Our objectives were: (1) to assess amyotrophic lateral sclerosis (ALS) incidence and its trend over time in Liguria, an Italian north-western region, performing an analysis of data prospectively collected from 1 January 2009 to 31 December 2014; (2) to determine the mean and median survival in the 2009-2014 Ligurian ALS incident cases; and (3) to evaluate the presence of disease prognostic factors. The Liguria Register for ALS (LIGALS) is an ongoing, multicentre prospective register enrolling all ALS incident cases in Liguria. Cases were identified using several concurrent sources. ALS diagnosis was based on El Escorial revised criteria (EEC-R). Two hundred and ninety-eight patients were enrolled in this study. The mean annual crude incidence rate in the 2009-2014 period was 3.11/100,000 population (95% CI 2.77-3.49); the point prevalence at 31 December 2014 was 7.85/100,000 (95% CI 6.54-9.36) population. Survival analysis demonstrated a median survival from symptom onset of 37.0 months (95% CI 32.0-42.0). In conclusion, ALS crude incidence in Liguria is higher compared to other Italian regions. Clinical and epidemiological data are comparable with those of the Italian ALS population. Survival analysis showed that higher age at onset, bulbar onset, definite EEC-R diagnostic category and a shorter diagnostic delay are related with worse outcomes.

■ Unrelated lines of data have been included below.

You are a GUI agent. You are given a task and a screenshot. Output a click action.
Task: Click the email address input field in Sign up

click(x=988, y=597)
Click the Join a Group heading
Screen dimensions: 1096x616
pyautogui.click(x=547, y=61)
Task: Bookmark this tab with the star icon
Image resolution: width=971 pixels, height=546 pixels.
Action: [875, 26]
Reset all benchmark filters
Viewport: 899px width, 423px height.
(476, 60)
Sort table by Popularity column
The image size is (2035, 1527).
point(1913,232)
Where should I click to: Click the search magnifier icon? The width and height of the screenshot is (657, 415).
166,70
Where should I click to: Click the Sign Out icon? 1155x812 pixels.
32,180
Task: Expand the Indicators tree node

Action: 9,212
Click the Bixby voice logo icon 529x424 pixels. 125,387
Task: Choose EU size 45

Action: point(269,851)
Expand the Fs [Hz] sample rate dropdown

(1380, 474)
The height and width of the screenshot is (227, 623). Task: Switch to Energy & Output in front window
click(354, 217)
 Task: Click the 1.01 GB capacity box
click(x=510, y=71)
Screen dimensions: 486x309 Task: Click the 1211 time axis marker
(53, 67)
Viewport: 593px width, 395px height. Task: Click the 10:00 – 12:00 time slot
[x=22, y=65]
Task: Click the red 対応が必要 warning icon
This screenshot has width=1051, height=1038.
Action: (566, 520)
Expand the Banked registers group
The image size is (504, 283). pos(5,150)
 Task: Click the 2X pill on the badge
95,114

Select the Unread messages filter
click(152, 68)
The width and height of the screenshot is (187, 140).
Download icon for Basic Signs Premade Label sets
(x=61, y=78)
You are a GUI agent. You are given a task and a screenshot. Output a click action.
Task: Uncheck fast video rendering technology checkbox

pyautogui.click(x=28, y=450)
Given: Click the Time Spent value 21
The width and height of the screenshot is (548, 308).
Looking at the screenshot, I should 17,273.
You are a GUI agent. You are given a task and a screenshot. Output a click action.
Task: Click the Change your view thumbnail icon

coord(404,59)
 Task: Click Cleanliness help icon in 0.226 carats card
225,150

(1)评估意大利西北部利古里亚地区肌萎缩侧索硬化症(ALS)的发病率及其随时间的变化趋势,对2009年1月1日至2014年12月31日期间前瞻性收集的数据进行分析;(2)确定2009 - 2014年利古里亚ALS发病病例的平均和中位生存期;(3)评估疾病预后因素的存在情况。利古里亚ALS登记册(LIGALS)是一个正在进行的多中心前瞻性登记册,登记利古里亚所有ALS发病病例。通过多种并行来源识别病例。ALS诊断基于埃尔埃斯科里亚尔修订标准(EEC - R)。本研究纳入了298例患者。2009 - 2014年期间的年平均粗发病率为3.11/10万人口(95%置信区间2.77 - 3.49);2014年12月31日的点患病率为7.85/10万(95%置信区间6.54 - 9.36)人口。生存分析显示,从症状出现开始的中位生存期为37.0个月(95%置信区间32.0 - 42.0)。总之,利古里亚的ALS粗发病率高于意大利其他地区。临床和流行病学数据与意大利ALS人群的数据相当。生存分析表明,发病年龄较大、延髓发病、明确的EEC - R诊断类别以及诊断延迟较短与较差的预后相关。